Mon projet tient-il la route ? Quelles démarches effectuer ? À qui m'adresser ? Des interrogations et des doutes que connaissent tous les créateurs d'entreprise. Heureusement des réseaux d'accompagnement existent. Pensez-y !

Plus d'un Français sur deux a envie de se mettre à son compte. Mais quels sont les ingrédients indispensables pour réussir ? S'entourer de conseils à chaque étape de la création ! Famille et amis peuvent, dans un premier temps, aider le futur entrepreneur à concrétiser une idée.

Mais dès lors que celle-ci est en passe de devenir réalité, mieux vaut se tourner vers des personnes compétentes en matière de création d'entreprise. C'est le cas de nombreux réseaux d'accompagnement comme les Boutiques de gestion, les plate-formes locales de France Initiative ou encore le réseau Entreprendre en France, des Chambres de commerce et d'industrie.

Leur moyen d'action ? Un suivi personnalisé, des compétences accrues et des conseils adaptés. Et ça marche ! Le taux de pérennisation des sociétés est bien plus élevé lorsqu'elles sont accompagnées. Alors pourquoi trente mille entreprises seulement ont-elles fait appel à un réseau sur deux cent trente mille créations ? Mettez toutes les chances de votre côté et contactez un conseiller.

Une étape indispensable... et non négociable ! « Un projet bien accompagné est un projet réussi, insiste Frédéric Caméo Ponz, président du réseau des Boutiques de gestion, surtout que nous aidons les créateurs d'entreprise sans tomber dans l'assistanat. »

De l'idée à la création

À l'origine de chaque société, il y a un homme et une idée. Mais même si c'est un bon début, cela ne suffit pas. « Notre but est d'aider les créateurs à transformer leur idée en projet, et leur projet en entreprise », explique Sandrine Wehrli, déléguée générale du réseau CCI-Entreprendre en France. Car, avant de se lancer, il convient de se poser les bonnes questions : si le concept est particulièrement novateur, sera-t-il facilement accepté par les clients potentiels ? À l'inverse, si l'idée est banale, est-elle réellement utile et rencontrera-t-elle son public ?

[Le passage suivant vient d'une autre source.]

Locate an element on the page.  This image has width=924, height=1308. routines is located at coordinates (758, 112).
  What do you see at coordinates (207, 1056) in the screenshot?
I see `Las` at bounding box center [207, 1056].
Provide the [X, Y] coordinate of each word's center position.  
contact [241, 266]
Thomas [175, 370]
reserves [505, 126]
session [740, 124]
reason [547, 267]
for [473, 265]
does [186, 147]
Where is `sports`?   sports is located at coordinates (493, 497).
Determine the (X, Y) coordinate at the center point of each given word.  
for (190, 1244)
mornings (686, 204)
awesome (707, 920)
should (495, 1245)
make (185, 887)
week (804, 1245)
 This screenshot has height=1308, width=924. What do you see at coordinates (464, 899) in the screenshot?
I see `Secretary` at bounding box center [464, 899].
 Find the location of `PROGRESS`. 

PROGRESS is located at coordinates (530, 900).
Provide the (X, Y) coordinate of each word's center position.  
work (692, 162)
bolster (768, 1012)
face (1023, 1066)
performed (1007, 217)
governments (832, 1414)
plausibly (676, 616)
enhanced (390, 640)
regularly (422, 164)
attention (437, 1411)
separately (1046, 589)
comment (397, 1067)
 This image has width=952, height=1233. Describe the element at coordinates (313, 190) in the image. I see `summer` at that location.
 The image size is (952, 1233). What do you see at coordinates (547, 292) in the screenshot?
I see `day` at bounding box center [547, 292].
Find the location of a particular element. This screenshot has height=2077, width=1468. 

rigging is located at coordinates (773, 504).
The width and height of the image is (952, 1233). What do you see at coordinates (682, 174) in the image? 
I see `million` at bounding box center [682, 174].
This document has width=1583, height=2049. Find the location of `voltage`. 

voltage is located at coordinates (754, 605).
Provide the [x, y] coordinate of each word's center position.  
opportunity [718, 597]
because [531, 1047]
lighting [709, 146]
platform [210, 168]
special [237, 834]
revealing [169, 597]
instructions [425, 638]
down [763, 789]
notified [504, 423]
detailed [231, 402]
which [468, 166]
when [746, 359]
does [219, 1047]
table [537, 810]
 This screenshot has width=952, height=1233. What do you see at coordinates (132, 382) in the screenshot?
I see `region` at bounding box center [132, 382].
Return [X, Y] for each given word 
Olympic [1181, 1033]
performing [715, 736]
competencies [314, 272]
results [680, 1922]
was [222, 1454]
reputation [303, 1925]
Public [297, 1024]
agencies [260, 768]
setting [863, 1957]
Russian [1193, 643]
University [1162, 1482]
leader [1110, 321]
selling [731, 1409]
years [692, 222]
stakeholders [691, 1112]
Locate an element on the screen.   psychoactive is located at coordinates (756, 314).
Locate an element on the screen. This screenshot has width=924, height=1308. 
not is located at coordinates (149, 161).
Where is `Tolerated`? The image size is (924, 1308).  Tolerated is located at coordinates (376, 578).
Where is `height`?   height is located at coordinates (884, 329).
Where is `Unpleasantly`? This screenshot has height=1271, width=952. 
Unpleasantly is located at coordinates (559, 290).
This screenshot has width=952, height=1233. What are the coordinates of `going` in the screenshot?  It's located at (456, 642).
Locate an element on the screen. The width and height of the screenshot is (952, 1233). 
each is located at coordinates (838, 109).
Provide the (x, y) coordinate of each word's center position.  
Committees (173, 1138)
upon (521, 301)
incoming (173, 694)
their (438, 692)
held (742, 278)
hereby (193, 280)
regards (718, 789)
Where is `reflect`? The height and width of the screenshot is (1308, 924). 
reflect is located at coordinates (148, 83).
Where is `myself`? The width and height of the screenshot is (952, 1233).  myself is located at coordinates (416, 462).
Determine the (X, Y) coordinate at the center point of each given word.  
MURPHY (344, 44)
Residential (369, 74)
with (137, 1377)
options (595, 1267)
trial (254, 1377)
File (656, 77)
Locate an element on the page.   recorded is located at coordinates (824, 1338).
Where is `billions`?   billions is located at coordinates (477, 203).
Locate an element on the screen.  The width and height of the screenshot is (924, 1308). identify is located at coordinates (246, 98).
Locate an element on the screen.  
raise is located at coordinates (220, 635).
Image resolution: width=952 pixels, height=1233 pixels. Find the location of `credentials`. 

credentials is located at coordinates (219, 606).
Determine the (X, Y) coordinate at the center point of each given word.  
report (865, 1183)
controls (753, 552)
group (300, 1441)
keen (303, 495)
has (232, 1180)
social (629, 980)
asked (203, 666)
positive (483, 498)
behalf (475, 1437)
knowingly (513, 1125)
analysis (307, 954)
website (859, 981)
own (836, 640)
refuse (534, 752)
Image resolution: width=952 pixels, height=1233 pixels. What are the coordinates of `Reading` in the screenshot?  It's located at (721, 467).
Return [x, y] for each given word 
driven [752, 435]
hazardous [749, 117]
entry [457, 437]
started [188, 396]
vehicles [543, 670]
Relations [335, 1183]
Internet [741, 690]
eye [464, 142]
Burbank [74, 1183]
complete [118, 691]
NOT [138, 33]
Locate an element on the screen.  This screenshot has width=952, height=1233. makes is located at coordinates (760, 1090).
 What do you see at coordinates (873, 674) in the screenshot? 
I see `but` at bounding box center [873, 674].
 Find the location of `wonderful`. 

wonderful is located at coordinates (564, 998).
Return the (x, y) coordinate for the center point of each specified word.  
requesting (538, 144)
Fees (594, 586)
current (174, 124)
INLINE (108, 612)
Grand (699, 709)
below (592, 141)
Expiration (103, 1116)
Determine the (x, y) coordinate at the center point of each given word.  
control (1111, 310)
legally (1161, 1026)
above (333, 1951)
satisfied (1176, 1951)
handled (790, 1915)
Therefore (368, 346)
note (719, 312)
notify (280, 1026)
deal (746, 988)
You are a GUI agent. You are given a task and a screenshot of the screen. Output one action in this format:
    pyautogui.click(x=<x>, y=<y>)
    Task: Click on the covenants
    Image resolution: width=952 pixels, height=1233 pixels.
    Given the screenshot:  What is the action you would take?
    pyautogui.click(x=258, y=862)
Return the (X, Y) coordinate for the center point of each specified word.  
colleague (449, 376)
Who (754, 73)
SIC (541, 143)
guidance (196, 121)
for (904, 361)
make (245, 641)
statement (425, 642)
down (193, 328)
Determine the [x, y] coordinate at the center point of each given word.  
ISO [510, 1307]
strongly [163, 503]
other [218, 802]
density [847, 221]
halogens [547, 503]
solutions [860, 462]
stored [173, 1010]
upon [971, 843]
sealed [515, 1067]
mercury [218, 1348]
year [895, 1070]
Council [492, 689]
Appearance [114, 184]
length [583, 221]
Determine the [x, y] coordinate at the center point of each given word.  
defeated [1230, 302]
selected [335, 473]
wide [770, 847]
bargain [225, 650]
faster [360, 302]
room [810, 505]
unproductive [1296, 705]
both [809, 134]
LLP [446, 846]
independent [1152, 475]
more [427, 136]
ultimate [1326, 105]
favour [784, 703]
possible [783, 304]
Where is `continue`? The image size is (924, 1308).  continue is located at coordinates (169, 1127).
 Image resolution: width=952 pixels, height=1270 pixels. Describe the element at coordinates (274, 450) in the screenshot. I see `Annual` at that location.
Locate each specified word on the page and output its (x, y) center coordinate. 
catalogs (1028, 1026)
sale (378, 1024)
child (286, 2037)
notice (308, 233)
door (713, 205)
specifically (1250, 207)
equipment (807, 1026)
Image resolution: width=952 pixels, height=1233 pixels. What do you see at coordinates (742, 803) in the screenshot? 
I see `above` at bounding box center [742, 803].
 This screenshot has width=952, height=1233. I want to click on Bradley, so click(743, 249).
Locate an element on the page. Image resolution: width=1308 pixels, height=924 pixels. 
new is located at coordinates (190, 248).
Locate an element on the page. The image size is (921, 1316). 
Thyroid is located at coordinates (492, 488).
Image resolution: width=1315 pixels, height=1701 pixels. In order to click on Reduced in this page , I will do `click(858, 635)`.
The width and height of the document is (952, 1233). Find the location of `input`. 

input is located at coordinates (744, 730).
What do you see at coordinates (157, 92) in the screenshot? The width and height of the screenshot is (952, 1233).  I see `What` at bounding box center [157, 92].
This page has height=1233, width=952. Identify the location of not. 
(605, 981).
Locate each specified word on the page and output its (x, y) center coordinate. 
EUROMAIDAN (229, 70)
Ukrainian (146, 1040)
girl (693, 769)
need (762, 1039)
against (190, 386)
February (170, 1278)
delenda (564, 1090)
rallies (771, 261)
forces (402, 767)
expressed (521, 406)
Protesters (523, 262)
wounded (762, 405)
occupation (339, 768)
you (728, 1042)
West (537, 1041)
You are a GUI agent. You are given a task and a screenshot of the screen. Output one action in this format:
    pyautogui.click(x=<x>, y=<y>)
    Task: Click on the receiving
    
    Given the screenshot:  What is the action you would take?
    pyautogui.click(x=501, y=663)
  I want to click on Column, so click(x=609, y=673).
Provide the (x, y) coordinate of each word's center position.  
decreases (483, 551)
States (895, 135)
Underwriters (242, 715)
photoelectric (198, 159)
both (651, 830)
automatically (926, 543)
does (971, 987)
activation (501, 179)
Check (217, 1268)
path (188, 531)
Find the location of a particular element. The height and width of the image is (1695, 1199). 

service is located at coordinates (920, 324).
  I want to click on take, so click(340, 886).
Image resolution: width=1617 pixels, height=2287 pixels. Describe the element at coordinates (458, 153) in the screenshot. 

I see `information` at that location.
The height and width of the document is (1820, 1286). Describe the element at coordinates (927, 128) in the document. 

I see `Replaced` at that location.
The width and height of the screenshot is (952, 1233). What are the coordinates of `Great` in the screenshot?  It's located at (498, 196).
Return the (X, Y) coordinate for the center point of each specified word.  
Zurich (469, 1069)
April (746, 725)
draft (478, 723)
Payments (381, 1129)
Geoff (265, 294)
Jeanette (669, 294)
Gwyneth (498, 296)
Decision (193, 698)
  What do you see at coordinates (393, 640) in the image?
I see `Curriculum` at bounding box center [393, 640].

« Le mieux est de venir nous voir le plus tôt possible, précise Frédéric Caméo Ponz, même lorsqu'il ne s'agit encore que d'une simple idée. » Une anticipation nécessaire pour vérifier la cohérence et la viabilité du projet.

Les réseaux d'accompagnement, forts de leur expérience, offrent alors des conseils objectifs. « Que les porteurs de projet poussent la porte du réseau CCI-Entreprendre en France ou celle d'un autre réseau n'a pas d'importance, note Sandrine Wehrli, mais il est absolument nécessaire de se faire accompagner. »

Etude du projet

Auto-évaluation, étude de marché, business plan, statut juridique, aides financières, formalités d'inscription et d'immatriculation, gestion, comptabilité... Par où commencer ? « Le premier rendez-vous permet d'évaluer à quel stade de la réflexion se trouve le porteur de projet, explique Frédéric Caméo Ponz, et d'élaborer à partir de ce constat un plan de travail. »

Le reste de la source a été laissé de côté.